Rescale the rows from the line containing "Omnires (31, 113)" through the end of the rows, both ends included, and give only those lines again, each with its request. Multiply every coordinate in the answers by 2.45 and round to whole numbers, with halves rounded up.

>>

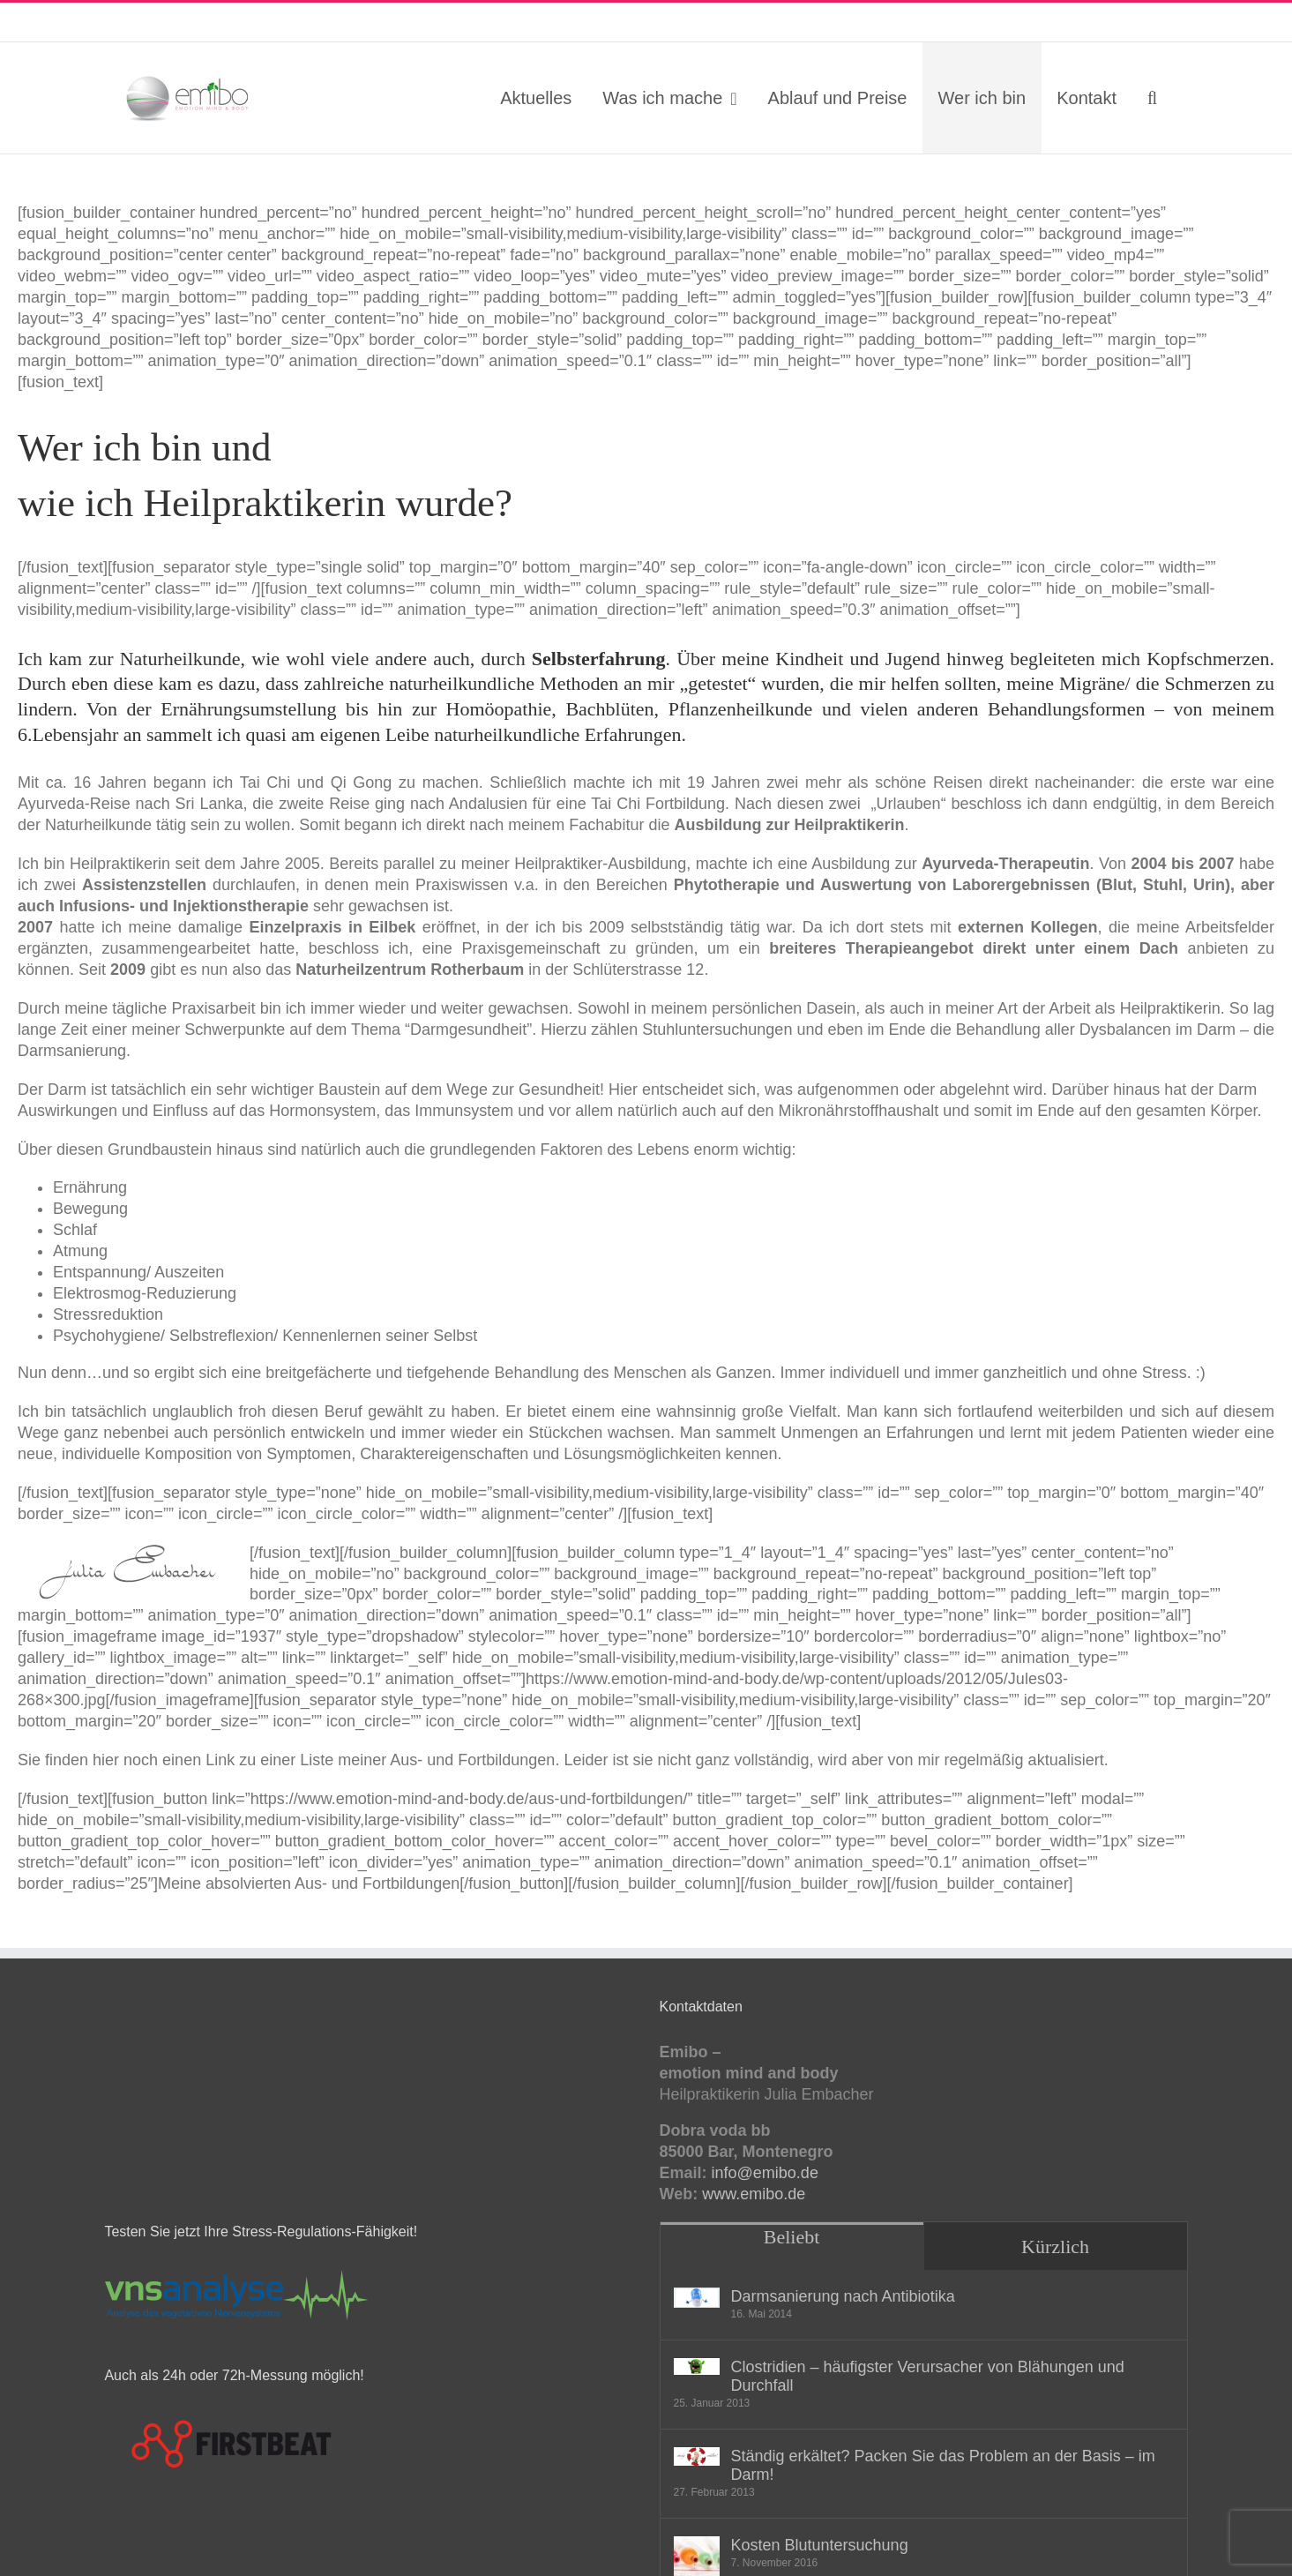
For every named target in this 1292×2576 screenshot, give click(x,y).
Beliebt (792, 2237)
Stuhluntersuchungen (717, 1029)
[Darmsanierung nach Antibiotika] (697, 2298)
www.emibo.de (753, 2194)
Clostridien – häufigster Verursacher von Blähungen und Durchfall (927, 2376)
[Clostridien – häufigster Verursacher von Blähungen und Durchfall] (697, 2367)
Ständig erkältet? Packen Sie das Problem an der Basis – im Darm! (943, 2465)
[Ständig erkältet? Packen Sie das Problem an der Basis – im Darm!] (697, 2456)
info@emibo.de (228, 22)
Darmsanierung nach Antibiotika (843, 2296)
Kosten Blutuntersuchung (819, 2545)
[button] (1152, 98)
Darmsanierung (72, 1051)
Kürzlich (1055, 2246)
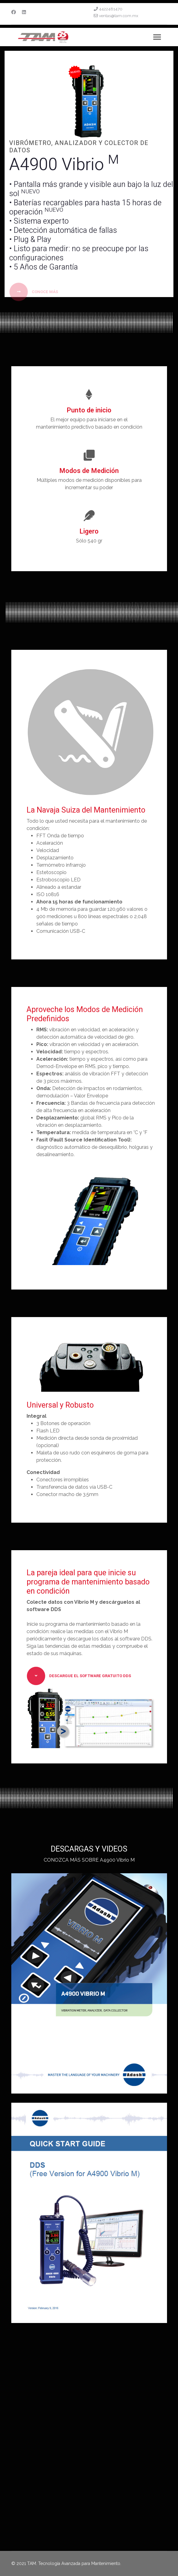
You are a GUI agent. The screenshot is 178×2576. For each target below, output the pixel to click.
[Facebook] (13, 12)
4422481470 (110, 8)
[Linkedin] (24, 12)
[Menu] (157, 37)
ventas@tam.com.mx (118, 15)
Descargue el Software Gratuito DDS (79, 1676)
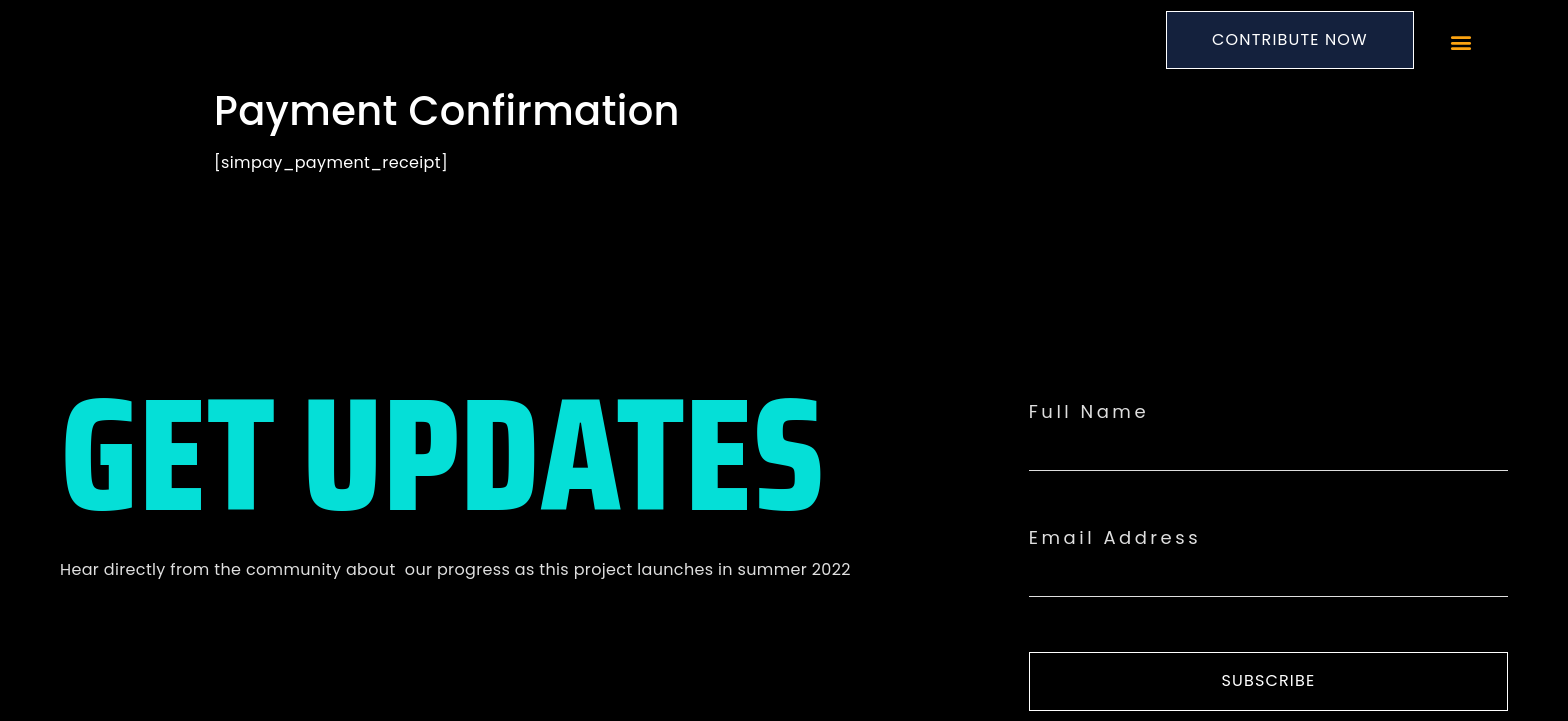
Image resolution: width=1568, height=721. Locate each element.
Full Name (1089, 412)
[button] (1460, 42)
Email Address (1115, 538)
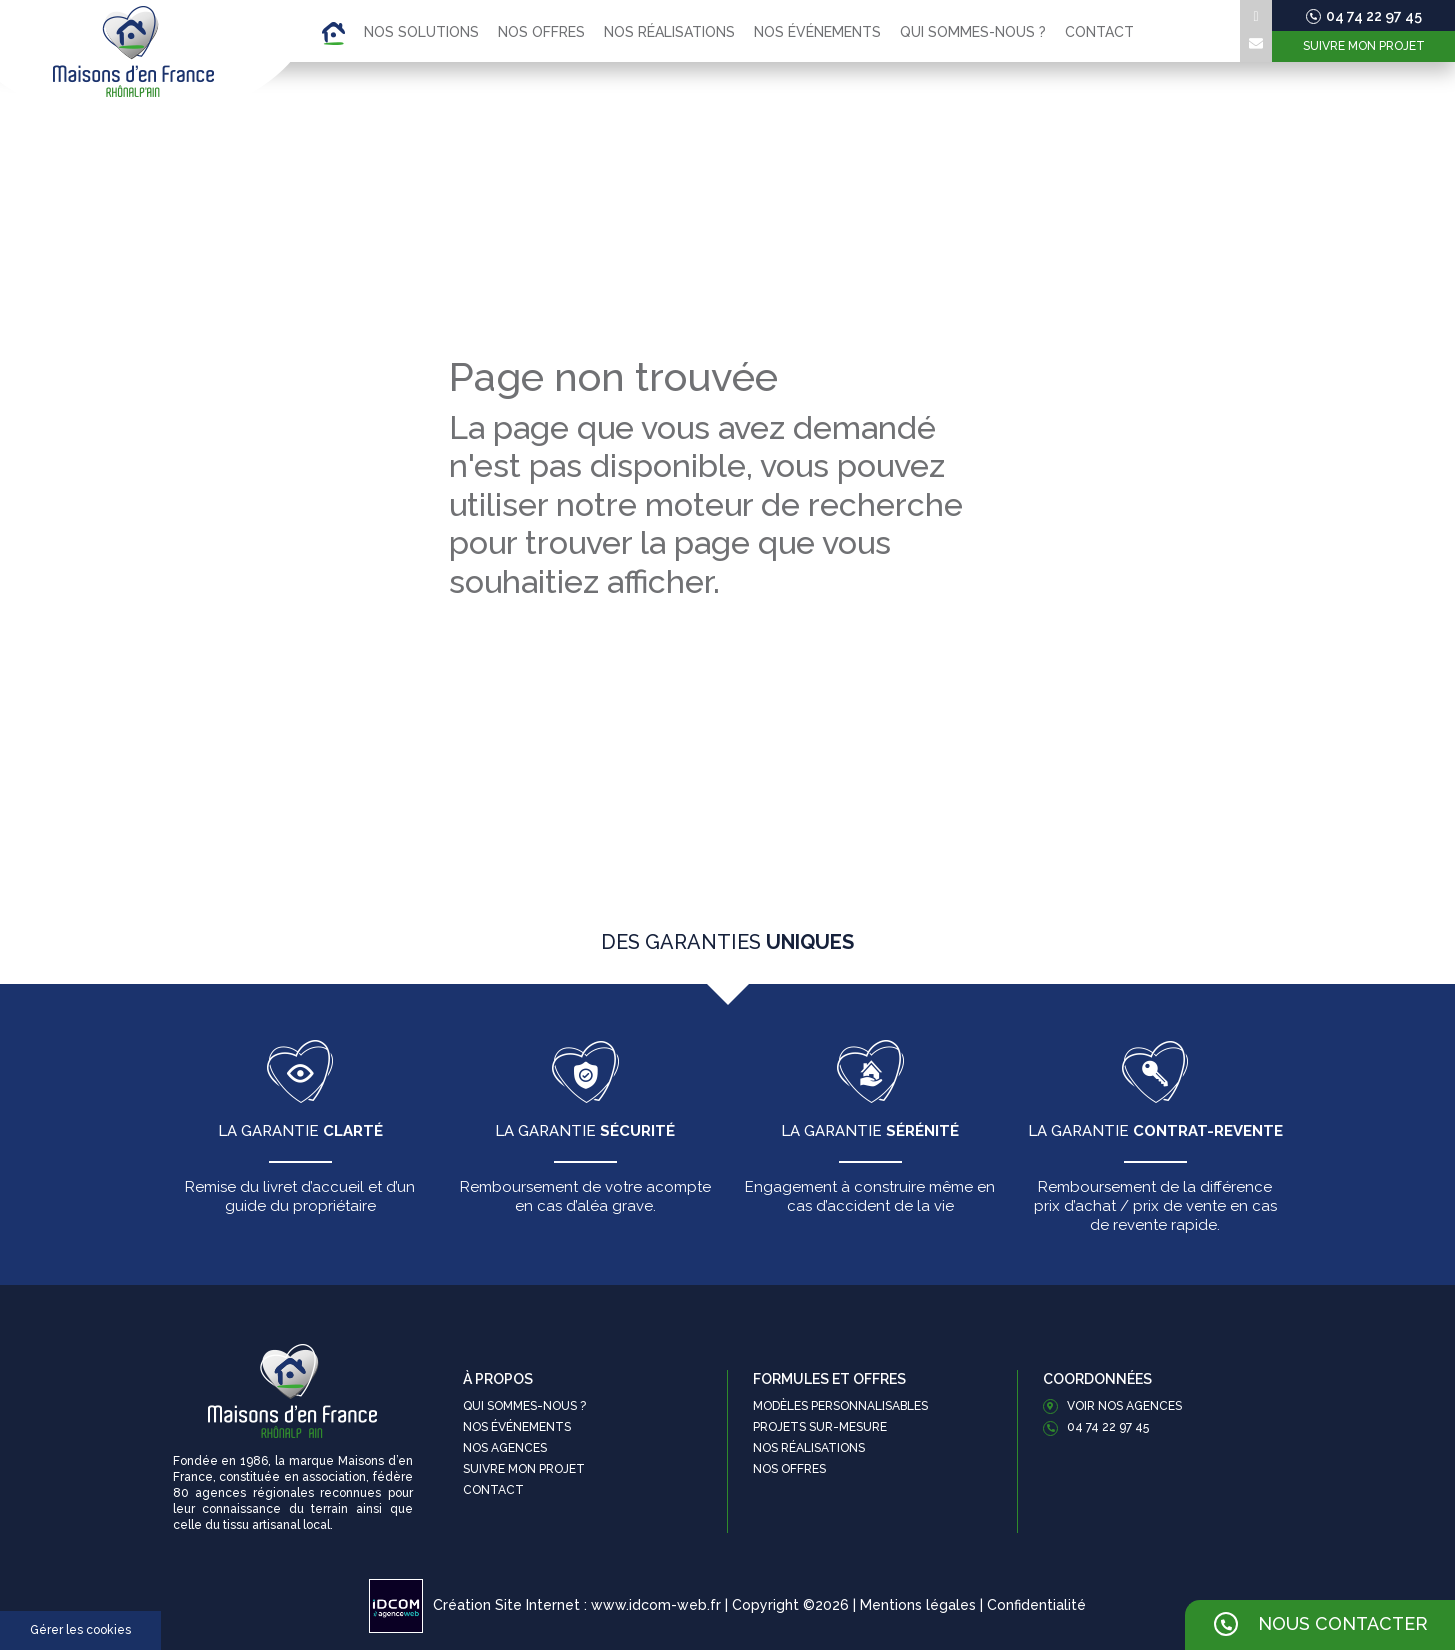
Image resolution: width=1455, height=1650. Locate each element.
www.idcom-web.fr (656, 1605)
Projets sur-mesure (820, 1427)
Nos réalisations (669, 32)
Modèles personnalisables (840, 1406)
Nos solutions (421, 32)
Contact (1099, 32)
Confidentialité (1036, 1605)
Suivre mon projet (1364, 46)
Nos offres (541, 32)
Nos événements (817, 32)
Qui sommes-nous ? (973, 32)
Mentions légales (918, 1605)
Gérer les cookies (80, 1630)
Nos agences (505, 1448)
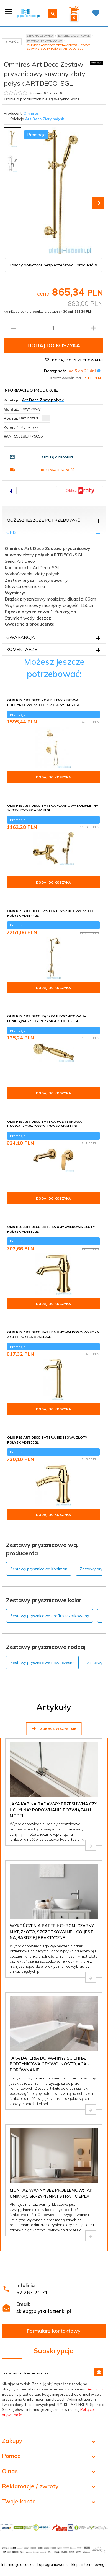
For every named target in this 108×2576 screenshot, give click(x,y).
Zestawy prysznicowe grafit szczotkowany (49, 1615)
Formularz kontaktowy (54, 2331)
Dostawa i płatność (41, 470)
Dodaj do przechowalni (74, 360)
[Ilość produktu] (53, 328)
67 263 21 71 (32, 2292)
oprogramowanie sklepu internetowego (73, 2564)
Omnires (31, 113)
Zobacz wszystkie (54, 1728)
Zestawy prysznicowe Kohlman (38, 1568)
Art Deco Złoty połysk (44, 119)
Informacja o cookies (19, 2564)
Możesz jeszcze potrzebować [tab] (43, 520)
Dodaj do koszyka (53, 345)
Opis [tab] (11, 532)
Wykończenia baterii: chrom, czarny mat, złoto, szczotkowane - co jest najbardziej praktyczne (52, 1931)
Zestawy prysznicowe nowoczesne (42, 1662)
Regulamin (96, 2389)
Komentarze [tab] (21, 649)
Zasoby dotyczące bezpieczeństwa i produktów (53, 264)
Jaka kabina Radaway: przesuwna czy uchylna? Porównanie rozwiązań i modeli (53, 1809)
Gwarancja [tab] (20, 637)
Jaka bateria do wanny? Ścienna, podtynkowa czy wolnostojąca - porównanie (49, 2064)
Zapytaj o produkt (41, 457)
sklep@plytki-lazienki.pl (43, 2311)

<<

OUTPUT FOR THIS TASK:
Omnires (76, 277)
Zobacz wszystkie (132, 4234)
Zestawy prysznicowe Kohlman (93, 3842)
Art Deco Złoty połysk (108, 292)
Informacja o cookies (47, 6282)
Możesz jeszcze potrzebować [tab] (105, 1274)
Dodaj do koszyka (130, 845)
Opis [tab] (27, 1303)
Wykończenia baterii: chrom, czarny mat, złoto, szczotkowane - co jest najbardziej praktyczne (127, 4731)
Zestawy prysznicowe nowoczesne (103, 4072)
Regulamin (235, 5853)
Komentarze [tab] (51, 1590)
Zasoby dotyczące bezpieczeństwa i produktów (130, 647)
Jaka kabina Radaway: przesuwna czy uchylna? Porównanie rozwiązań i modeli (130, 4432)
Gwarancja [tab] (49, 1561)
Jaka bateria do wanny? Ścienna, podtynkowa czy wolnostojąca - porównanie (120, 5057)
Zapytaj o produkt (100, 1120)
sklep@plytki-lazienki.pl (105, 5662)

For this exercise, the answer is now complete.